Теофиль смутился, что у него «Старое предание». Ему стало так же стыдно, как если бы он нес под мышкой Платона. Он всегда робел перед Юркиным, втайне восхищаясь его дерзким взглядом, его смехом, его фуражкой, такой высокой, какой не сыщешь во всех императорско-королевских гимназиях, его мундиром — не синим, а черным. Юркин походил на карикатурные фигуры гимназистов-щеголей, «барчуков», в серии открыток, выставленных недавно в одном из магазинов в пассаже Миколаша. Глядя на пожелтевший, засаленный титульный лист «Старого предания», он снисходительно покачал головой:
— Люблю эту книжицу, она мне напоминает раннее детство.
Теофиль не стал возражать.
— А у тебя что? — спросил он.
— Кое-что занятное. Советую взять. Как раз пасхальное чтение.
Это была «Жизнь Иисуса» Ренана. Теофиль оторопел. Чем-то поразила его эта книга, — или названием, в котором священное имя было упомянуто так сухо, без всякого почтения, или тем, что ее рекомендовал именно Юркин. А тот глядел на Теофиля с ехидной усмешкой.
— Не бойся, старина, ее можно прочитать и прожить после этого еще недели две. Но не будем терять времени.
И Юркин повел Теофиля по темному коридору, где знал какой-то тайный ход. Дверь им отворила одна из девиц, выдававших книги. Юркин ловко расшаркался.
— Ты много теряешь, Гродзицкий, шепнул он, когда они стали у каталога, — что не ходишь на каток...
Теофиль взял в руки возвращенную Юркиным книгу и как бы нехотя назвал ее номер пожилой, худощавой даме, записывавшей книги. Юркин, заметив это, улыбнулся и на прощанье махнул ему рукой.
Домой Теофиль не спешил: гуляя, он забрел на улицу Мицкевича и только тут сообразил, что еще поспеет на всенощную в костел св. Елизаветы. Он увидел в этом очевидный знак «действующей благодати», ту сверхъестественную духовную поддержку бога, без которой мы неспособны совершить что-либо, достойное награды свыше. «Останься я с отцом у собора, — думал он, — я бы исполнил свой долг, но совершил над собой насилие. Поступок этот был бы похвальным, но тогда я бы не чувствовал в себе благодати, которую чувствую сейчас, и этот поступок не был бы заслугой перед небесами». Никогда еще догматика не говорила его душе столь убедительно. Даже взятое из учебника сравнение, что действующая благодать подобна «свету, на миг зажженному в нашей душе», великолепно подходило к состоянию внезапного просветления, испытанному Теофилем при мысли, что он еще успеет на всенощную.

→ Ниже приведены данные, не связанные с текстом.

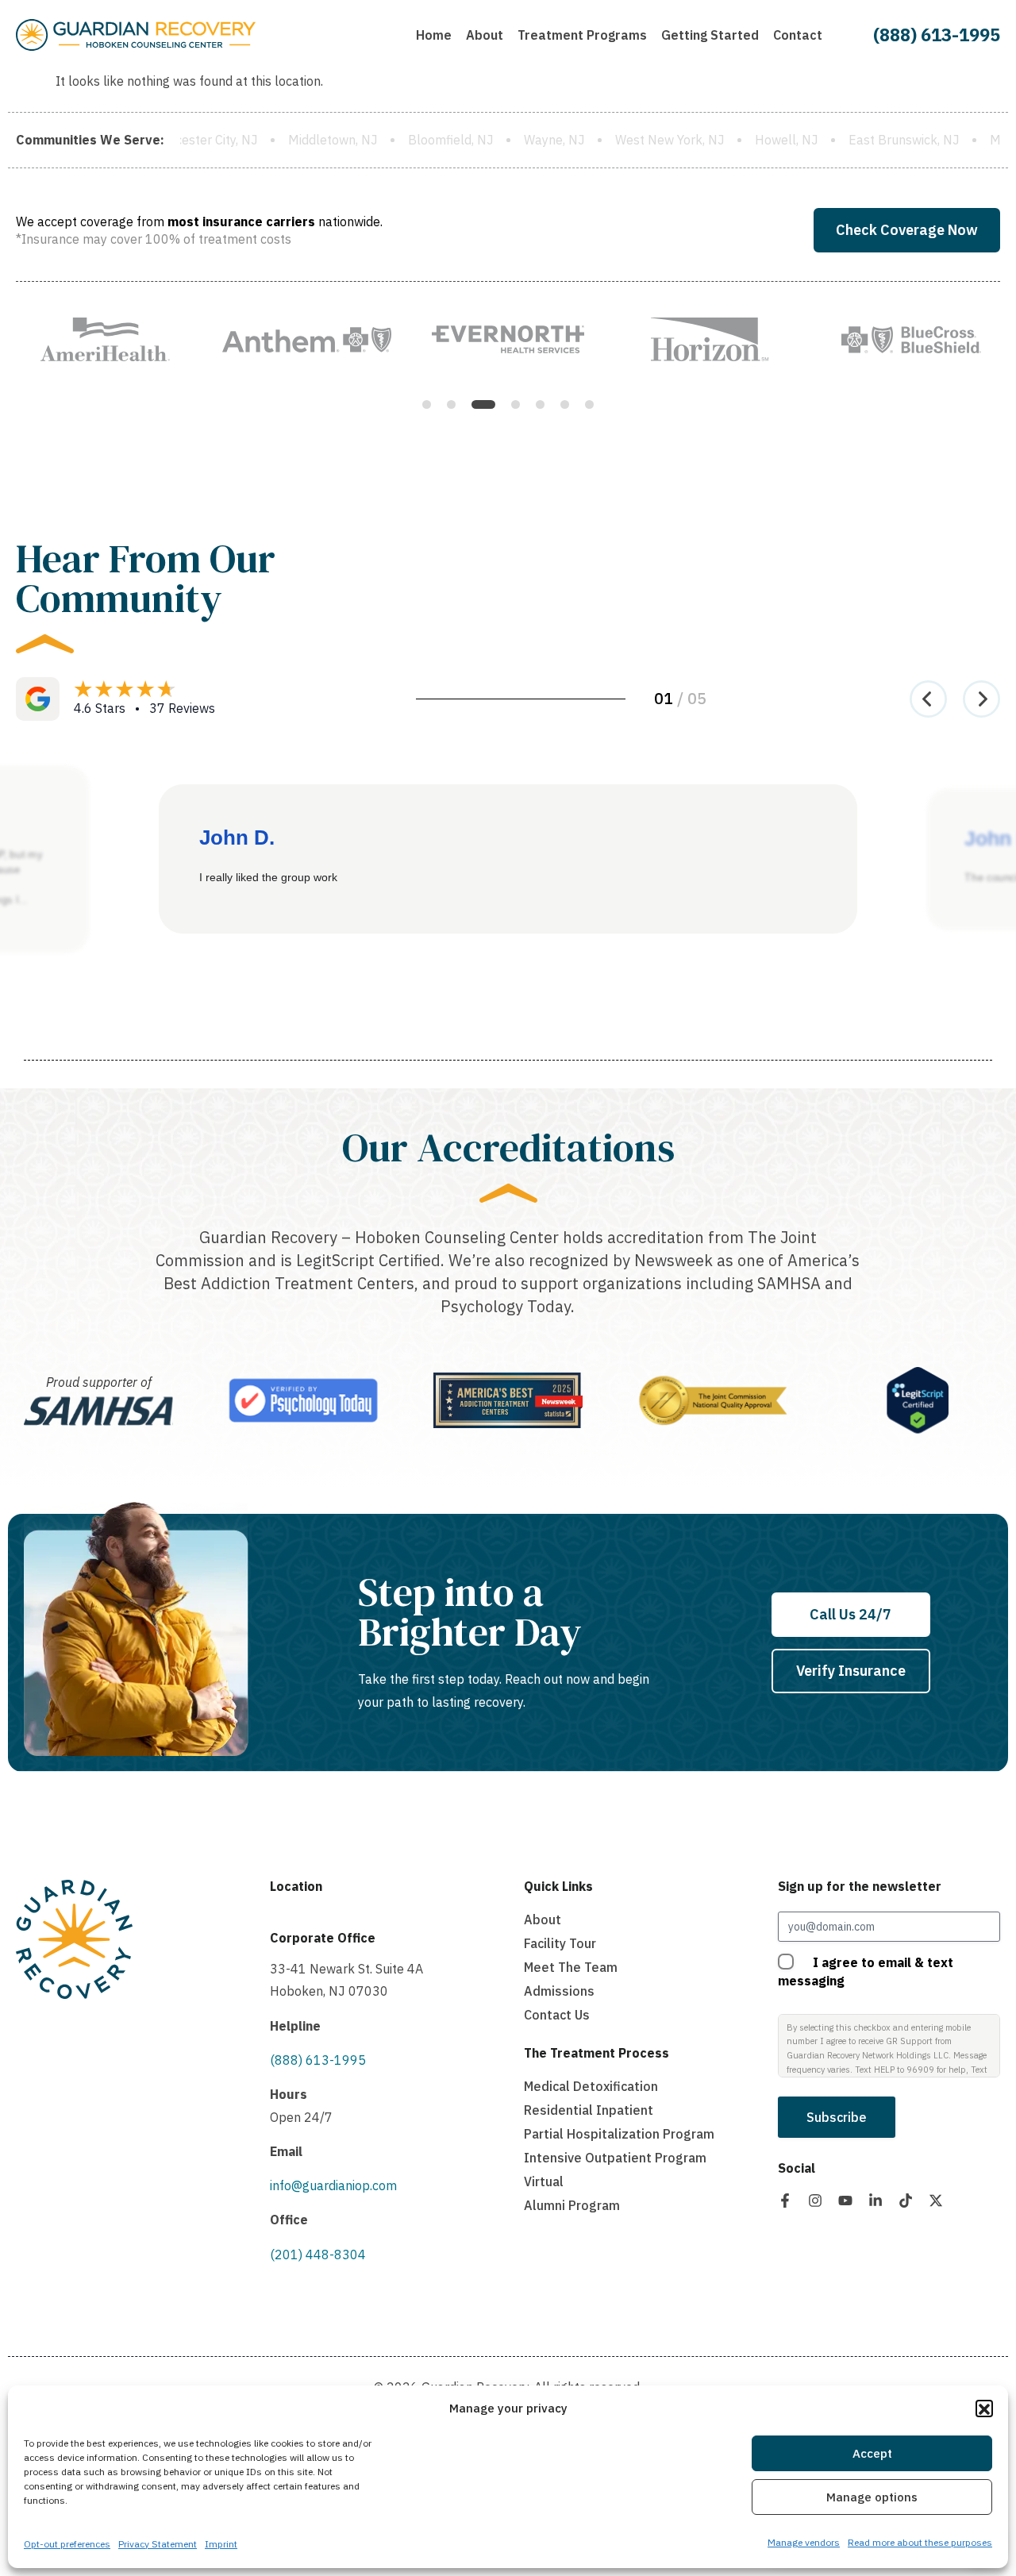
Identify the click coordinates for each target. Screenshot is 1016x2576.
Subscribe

Было уже совсем темно. В двух шагах впереди Теофиля фонарщик нес на длинном шесте голубой огонек — зажигал газовые лампы. Они загорались, резко и коротко пыхнув. Наверно, так же ходил фонарщик и в прежние времена, в эпоху керосиновых фонарей, в которой еще пребывала улица Шептыцких, темная, как ущелье. Мостовая покрыта толстым слоем грязи, но в одном месте ее пересекает дорожка, протоптанная вдоль полосы света, падающей из застекленных дверей трактира на углу. Но вот площадь и костел, а колокола-то как звонят!